# Your assignment
If a line in the records below contains the word "from", copy it.

# Stored items
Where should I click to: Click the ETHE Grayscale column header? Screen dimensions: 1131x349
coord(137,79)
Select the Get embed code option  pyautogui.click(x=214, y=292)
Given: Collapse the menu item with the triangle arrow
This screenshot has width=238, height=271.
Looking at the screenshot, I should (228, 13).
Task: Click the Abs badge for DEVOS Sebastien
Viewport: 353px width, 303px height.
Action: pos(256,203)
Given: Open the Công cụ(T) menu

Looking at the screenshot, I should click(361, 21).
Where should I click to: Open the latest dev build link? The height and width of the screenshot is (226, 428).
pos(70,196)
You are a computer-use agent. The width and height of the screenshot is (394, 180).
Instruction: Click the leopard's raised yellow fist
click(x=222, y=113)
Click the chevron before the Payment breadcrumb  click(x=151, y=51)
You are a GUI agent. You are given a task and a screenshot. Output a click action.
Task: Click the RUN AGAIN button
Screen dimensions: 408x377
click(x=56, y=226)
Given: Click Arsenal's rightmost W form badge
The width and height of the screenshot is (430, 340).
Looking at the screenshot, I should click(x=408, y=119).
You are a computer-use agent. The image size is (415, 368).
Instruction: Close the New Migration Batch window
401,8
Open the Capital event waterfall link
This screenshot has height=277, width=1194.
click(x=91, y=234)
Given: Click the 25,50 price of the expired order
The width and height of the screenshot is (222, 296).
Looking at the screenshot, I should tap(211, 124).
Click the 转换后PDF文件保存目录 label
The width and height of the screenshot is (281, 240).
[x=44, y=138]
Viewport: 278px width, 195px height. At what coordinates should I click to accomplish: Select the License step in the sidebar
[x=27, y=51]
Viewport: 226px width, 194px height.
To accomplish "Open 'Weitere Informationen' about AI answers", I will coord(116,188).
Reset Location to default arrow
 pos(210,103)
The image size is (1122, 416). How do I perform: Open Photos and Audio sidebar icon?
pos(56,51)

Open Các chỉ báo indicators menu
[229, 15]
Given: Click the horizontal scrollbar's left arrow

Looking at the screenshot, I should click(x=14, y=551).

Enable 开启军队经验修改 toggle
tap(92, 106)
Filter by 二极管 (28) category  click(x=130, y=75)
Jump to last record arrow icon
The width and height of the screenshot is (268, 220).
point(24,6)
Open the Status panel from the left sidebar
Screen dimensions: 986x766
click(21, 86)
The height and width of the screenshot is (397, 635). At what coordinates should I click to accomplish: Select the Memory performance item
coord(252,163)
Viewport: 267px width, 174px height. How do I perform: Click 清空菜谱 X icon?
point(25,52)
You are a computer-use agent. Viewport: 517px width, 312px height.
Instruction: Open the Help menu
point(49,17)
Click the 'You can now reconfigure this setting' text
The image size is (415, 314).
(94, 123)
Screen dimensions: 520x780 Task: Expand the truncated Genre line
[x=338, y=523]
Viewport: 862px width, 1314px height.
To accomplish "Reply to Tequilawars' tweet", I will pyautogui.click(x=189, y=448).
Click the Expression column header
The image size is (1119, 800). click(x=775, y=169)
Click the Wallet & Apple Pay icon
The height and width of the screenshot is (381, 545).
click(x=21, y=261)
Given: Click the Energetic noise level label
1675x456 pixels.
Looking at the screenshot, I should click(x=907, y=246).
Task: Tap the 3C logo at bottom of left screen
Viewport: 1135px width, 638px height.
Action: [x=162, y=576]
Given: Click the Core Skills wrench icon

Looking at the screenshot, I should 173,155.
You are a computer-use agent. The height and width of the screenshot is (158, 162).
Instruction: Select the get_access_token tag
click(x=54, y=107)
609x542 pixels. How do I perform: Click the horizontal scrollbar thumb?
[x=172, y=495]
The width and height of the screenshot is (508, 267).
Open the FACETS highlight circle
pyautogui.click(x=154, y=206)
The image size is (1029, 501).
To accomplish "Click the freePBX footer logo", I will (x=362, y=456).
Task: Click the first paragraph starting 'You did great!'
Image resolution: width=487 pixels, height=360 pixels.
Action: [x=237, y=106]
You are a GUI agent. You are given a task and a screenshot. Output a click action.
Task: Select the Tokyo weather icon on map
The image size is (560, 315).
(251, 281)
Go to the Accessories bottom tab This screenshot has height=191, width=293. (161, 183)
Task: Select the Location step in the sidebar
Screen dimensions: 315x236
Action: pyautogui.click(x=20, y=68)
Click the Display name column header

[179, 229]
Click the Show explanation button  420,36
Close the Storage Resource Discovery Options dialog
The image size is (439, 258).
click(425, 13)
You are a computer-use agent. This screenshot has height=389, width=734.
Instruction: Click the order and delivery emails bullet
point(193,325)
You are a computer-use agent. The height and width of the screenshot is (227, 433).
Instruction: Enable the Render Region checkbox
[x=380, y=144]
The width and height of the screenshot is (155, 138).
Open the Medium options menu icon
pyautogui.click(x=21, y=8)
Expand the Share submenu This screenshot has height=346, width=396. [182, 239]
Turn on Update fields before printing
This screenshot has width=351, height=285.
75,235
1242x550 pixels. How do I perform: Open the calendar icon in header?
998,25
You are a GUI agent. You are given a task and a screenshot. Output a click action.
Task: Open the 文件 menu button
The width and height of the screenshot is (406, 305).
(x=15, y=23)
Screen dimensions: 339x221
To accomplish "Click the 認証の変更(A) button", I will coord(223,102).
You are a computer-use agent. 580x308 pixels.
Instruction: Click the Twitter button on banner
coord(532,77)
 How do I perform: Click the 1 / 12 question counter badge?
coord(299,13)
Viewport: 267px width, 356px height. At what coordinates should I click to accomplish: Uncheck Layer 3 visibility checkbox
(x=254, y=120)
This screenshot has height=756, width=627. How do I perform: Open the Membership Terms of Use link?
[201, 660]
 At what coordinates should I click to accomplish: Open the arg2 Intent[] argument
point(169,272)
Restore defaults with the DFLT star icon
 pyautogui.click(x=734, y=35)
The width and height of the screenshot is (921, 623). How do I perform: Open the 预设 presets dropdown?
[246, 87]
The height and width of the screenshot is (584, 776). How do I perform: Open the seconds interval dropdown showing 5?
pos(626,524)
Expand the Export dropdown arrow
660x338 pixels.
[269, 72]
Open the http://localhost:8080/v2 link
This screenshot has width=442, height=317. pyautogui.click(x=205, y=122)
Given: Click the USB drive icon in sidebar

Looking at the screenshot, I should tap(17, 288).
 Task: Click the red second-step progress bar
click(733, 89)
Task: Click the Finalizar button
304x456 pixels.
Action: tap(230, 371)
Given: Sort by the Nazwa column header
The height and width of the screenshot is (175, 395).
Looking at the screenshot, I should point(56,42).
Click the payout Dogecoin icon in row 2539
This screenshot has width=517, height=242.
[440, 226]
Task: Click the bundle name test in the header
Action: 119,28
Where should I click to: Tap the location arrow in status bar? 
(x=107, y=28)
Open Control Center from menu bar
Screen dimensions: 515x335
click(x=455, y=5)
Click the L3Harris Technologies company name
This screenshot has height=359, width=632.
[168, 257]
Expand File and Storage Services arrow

# Task response
Open the Status panel from the left sidebar
Open Control Center from menu bar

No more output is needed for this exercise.